Brazil-UK Partnership
The Brazil-UK partnership began in the early days of the Urban Transformations programme, with the Healthy Urban Living and the Social Science of the Food-Water-Energy Nexus – UK-Brazil Calls for Collaborative Research. Four projects, ranging from health and housing to gender-based violence and age-friendly design, received funding and began in 2016:
- Brazil-UK Healthy Urban Mobility (HUM)
- Healthy, Secure and Gender Just Cities: Transnational Perspectives on Violence against Women and Girls (VAWG) in Rio de Janeiro and London
- Healthy Urban Living and Ageing in Place: Physical Activity, Built Environment and Knowledge Exchange in Brazilian Cities (HULAP)
- Place-Making with Older Adults: Towards Age-Friendly Communities
This culminated in a seminar, ‘Research and Metropolitan Health in Unequal Cities‘, co-hosted in Rio de Janeiro with Brazilian partners, showcasing some of the ESRC-funded research that came out of this work. In addition to the specific projects that came out of this call, however, there were many other projects within the wider Urban Transformations portfolio that included a Brazil component to their work. Some of the different aspects of Brazil-UK urban research were profiled in a volume of the Urban Transformations magazine, UT Connect, highlighting some of the portfolio’s key areas of collaboration and emerging findings from the projects. Urban Transformations also developed a partnership with BBC Brasil, commissioning researchers on the projects to author a series of articles looking at different challenges facing Brazilian cities today that were published in Portuguese for a wide audience in Brazil.
- What can we say about the future of cities in Brazil and the world?

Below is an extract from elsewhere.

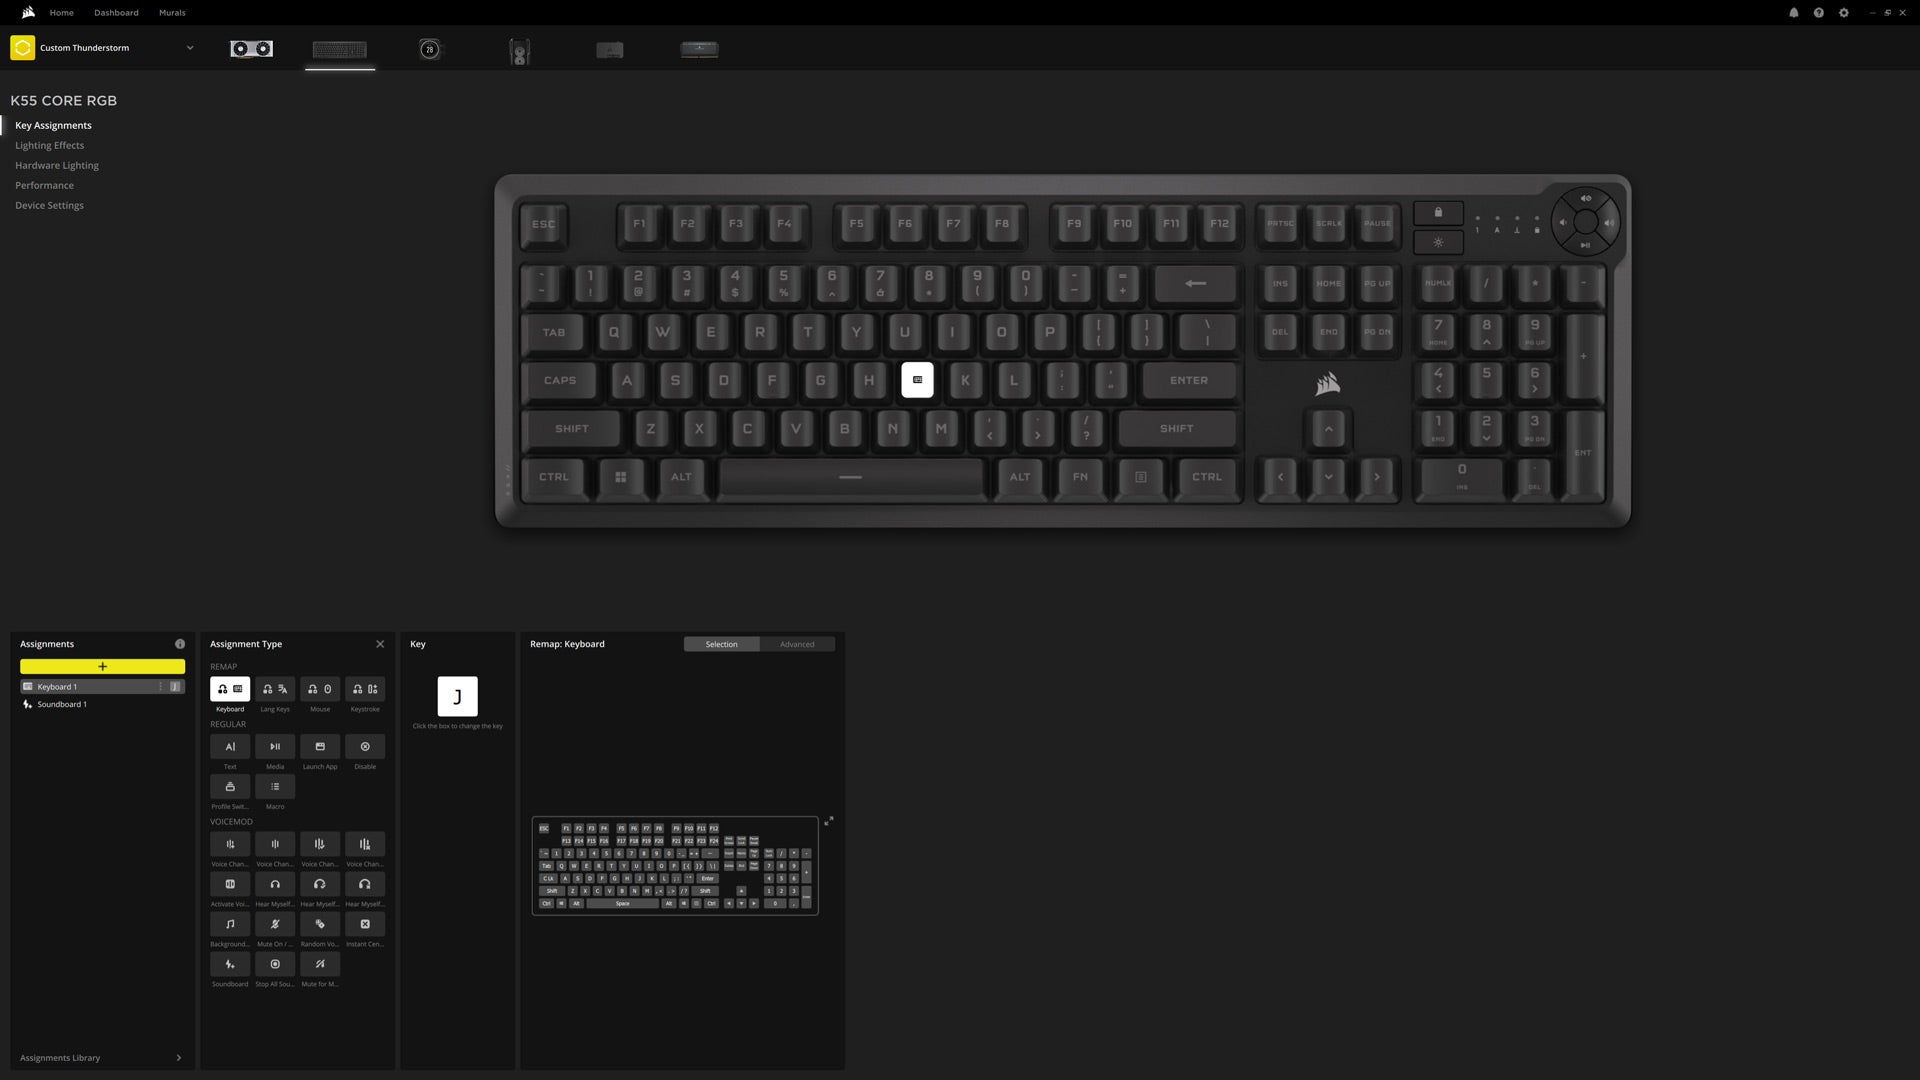Viewport: 1920px width, 1080px height.
Task: Choose the Soundboard Voicemod icon
Action: tap(230, 964)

- Health in remote Amazonian cities
- Exploring the difficulties older residents experience in cities
- Combating gender-based violence through better urban design
- How science and technology can help transform the sanitation system in Brazil
Some of the outputs of this research will also be showcased in a forthcoming volume, Urban Transformations and Public Health in the Emergent City, to be published in 2020 with Manchester University Press (MUP) and edited by Michael Keith and Andreza Aruska de Souza Santos.